My problem is rather straight forward: Convert a bytestream byte[] data containing continuous floats into an array of vectors representing vertices of a mesh Vector3[] vertices.

Here is my approach so far(only relevant code shown here):

public void SetReconstructedMeshFromDataStream(byte[] data)
{
    int vertexBufferSize = BitConverter.ToInt32(data, 0);

    Mesh mesh = new Mesh();
    // 12 is the size of Vector3:
    mesh.vertices = new Vector3[vertexBufferSize / 12];  
    // srcOffset = 12, because that is the size of the header in the data buffer:
    Buffer.BlockCopy(data, 12, mesh.vertices, 0, vertexBufferSize); 
}

This fails, since Buffer.BlockCopy() only works with primitive types. Of course we could just copy to a float[], but the how to cast from float[] to Vector3[] without a loop?

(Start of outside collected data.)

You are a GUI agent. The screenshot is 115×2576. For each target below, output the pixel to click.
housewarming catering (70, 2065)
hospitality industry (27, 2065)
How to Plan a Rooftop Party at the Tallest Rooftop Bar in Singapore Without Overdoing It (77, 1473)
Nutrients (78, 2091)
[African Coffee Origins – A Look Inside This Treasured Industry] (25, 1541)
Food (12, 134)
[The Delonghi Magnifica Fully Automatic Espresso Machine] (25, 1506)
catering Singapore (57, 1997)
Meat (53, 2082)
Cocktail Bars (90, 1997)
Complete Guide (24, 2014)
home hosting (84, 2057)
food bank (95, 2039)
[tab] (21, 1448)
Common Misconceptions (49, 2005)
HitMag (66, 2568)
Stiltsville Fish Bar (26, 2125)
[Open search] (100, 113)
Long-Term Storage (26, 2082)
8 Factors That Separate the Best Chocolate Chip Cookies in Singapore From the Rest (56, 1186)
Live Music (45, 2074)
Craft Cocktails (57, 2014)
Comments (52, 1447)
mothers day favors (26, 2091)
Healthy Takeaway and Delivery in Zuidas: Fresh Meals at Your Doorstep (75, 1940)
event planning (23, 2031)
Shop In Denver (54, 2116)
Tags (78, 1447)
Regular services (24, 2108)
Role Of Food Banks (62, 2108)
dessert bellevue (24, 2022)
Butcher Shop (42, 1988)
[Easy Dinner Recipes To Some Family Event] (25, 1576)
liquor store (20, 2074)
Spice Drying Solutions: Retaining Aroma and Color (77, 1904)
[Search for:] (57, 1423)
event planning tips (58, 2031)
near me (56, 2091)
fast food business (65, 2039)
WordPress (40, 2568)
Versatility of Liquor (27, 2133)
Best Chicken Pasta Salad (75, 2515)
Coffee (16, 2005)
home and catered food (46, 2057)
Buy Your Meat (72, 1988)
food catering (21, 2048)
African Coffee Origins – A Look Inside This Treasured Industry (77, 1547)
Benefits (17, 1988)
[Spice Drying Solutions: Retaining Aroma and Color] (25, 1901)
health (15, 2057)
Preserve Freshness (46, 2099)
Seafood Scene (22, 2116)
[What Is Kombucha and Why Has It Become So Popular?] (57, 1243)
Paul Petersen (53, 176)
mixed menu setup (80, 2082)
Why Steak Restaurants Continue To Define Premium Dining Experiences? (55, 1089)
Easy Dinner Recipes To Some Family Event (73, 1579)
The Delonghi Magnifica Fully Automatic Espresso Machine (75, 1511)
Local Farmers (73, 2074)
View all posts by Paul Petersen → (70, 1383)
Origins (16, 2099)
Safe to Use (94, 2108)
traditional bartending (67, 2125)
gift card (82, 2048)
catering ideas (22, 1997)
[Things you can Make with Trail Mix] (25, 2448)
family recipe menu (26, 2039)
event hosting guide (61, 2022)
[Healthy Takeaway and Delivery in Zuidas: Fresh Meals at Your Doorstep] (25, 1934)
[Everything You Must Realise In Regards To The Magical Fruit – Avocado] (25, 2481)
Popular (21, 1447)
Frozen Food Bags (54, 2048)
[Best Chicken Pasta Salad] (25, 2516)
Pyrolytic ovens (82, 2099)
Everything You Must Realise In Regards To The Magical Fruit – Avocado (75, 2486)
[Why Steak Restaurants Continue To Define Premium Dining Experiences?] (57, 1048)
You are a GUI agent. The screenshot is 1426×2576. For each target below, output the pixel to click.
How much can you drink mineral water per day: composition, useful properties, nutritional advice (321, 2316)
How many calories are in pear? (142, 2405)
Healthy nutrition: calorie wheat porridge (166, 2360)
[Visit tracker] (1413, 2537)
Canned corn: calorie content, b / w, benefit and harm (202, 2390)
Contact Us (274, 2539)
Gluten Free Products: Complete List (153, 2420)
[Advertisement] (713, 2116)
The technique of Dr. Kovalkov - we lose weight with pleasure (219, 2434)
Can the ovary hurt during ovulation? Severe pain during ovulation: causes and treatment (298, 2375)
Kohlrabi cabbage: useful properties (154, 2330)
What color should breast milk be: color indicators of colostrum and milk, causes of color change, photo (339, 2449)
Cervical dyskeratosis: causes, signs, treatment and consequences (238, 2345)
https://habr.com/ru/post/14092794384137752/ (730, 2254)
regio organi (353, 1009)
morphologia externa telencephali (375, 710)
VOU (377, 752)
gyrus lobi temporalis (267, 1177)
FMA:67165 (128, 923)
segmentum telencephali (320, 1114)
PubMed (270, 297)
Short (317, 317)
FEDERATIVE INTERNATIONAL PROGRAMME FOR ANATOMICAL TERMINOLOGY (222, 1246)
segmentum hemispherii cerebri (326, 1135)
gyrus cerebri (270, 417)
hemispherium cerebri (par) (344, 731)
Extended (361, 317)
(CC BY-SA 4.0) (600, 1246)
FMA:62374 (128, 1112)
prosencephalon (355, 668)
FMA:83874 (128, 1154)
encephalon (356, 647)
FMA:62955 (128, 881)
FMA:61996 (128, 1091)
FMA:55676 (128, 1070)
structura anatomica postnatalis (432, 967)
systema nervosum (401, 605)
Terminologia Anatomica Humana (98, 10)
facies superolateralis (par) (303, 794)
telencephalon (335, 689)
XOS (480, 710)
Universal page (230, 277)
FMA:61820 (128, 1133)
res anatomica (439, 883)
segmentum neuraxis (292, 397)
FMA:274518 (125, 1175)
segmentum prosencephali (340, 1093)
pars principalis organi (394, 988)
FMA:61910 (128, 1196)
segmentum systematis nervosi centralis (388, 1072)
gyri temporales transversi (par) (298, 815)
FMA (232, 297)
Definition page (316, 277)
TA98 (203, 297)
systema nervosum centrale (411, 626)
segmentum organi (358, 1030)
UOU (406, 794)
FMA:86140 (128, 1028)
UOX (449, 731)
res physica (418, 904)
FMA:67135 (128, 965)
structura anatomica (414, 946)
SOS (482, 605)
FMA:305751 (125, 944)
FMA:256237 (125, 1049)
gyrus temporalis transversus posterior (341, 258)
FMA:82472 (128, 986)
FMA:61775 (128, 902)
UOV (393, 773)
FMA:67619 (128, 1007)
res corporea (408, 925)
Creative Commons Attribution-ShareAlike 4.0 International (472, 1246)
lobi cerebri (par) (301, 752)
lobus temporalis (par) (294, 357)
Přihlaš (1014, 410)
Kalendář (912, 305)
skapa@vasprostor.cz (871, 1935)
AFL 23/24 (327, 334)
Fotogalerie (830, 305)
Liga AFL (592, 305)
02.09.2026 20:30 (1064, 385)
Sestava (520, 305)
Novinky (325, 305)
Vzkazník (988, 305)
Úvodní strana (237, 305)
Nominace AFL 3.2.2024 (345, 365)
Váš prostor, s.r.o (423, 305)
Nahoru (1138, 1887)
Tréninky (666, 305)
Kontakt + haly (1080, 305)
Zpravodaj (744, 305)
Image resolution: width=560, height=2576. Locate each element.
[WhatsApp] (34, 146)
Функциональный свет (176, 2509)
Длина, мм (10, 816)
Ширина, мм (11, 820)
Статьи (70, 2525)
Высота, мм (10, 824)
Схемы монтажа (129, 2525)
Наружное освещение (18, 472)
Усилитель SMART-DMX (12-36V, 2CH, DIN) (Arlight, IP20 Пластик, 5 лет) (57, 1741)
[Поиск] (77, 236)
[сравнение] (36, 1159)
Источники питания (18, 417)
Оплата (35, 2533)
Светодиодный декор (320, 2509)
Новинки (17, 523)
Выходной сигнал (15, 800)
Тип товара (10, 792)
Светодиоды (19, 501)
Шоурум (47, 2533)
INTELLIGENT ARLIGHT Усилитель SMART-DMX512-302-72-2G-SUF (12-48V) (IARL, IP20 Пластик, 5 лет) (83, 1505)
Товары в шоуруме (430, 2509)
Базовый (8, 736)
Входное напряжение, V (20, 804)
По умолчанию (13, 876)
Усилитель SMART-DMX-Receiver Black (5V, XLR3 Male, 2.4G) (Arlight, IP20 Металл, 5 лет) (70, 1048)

Basically I want to avoid having to loop over all the vertices of my mesh (and normals, triangles,...), since I already have the correctly ordered data in my bytestream. I simply want to create the objects with the correct size and copy (or reference) the data.

EDIT: Found this answer to a similar question: This is a few years old. Is it still the best answer to my question? Any considerations using unsafe code?

CodePudding user response:

Have done something quite similar once to transfer vectors from a C dll to an array of vectors. I do not recall the exact code, but it involved the Unity Collections package. That one provides a series of native datatypes including NativeArray that has a Reinterpret method which directly allows to reinterpret the type into another one. In my case, I already had a series of floats, but it might work directly from bytes as well.

That said, do you have control over the code that generates the byte stream? Because if you are writing your own native plugin, it is possible to get a handle to the mesh vertices and directly manipulate those on the DLL side which is likely another bit faster. The official native rendering plugin example in Unity's github demonstrates this.